The majority of your assets are covered by your will including possessions, property, money in bank accounts, shares and managed funds solely held in your name. However, there are some assets that are not automatically looked after by your will. If you die without a will or not specifically nominated them, these assets will be distributed according to the laws of the state or territory in which you lived at the time of your death. Some of these may be substantial.
In our previous article in this series, we looked at some of the complications involved in superannuation; one significant asset that may need special attention. In this article, we look at some others.
But what is not covered?
Joint tenancy and tenancy in common: Jointly owned assets or property can generally be held in one of two ways – either as joint tenants or as tenants in common. If an asset is held as joint tenants, on your death, the surviving joint tenant automatically acquires ownership of your share of the asset. This is generally not a concern where a family home is jointly owned by a husband and wife. However, complications can arise when a property is jointly owned by siblings or friends and retained when circumstances change, e.g. marriage of one or more of the owners. In this case, the asset won’t form part of the estate and can’t be dealt with under your will.
However, if an asset is held as “Tenants in Common”, your share of the asset becomes part of your estate and can be dealt with under your will. Tenants in common status needs to be included in the Certificate of Title, specifying how much each tenant owns. For example it might be stated that one tenant owns 40% of the value and the other tenant owns 60%. You will need to consult your legal representative to ensure that your certificate records the correct information.
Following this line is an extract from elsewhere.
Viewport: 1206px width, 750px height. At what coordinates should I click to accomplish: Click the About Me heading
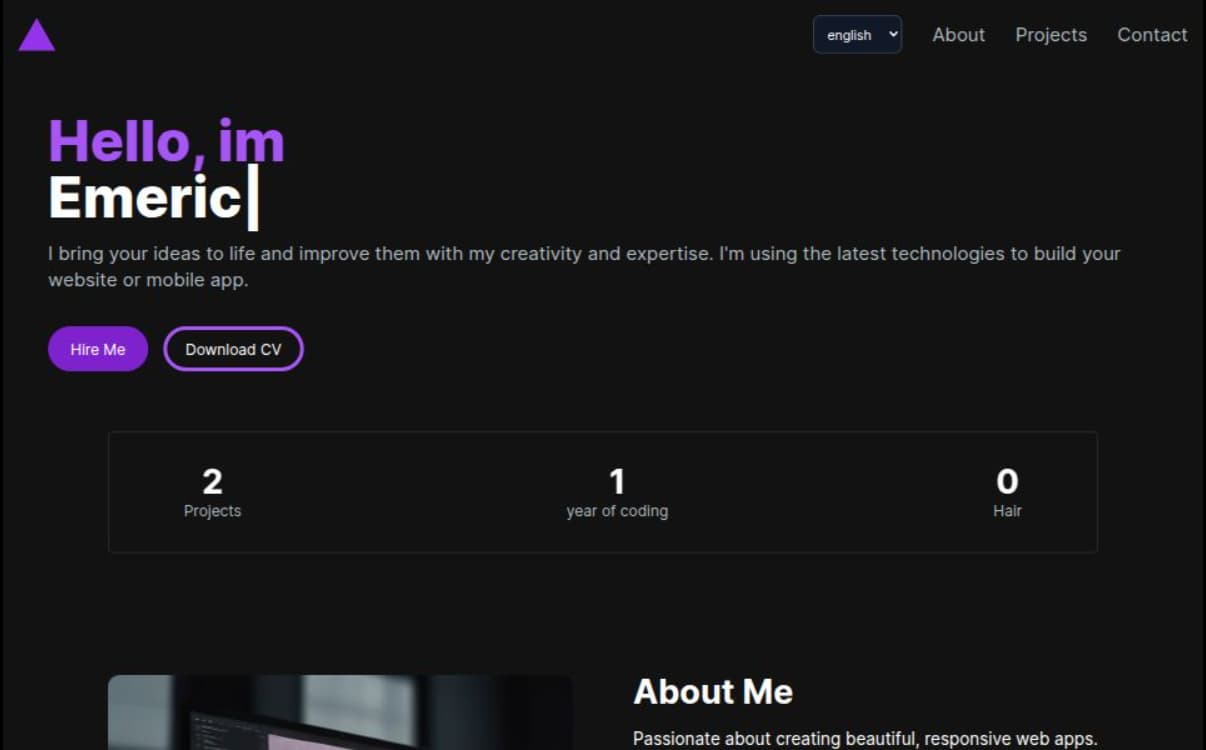coord(712,691)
Assets owned by a company or held in trust: If you own assets via a company or trust, you need to address how the control will be passed onto your beneficiaries. In the case of a company, you will have to consider who will be entitled to your shares and how the company constitution handles your rights to appoint directors.
In the case of a trust, you will need to examine any rights you may have under the trust deed to appoint a replacement trustee or to wind up the trust and direct how its assets should be disposed of. If the trustee is a company, it will also involve considering who would be entitled to any shares you own in that company.
Life insurance: If you have a personal life insurance policy outside your super, you should have the option to nominate a beneficiary of the policy proceeds. This nomination bypasses your estate so we recommend that you factor the policy proceeds into your estate planning.
Whilst some of the above scenarios will not affect everyone, we suggest that if you think they may apply to you, please contact us. A quick chat, even over the phone could save a lot of stress and disappointment for those you leave behind.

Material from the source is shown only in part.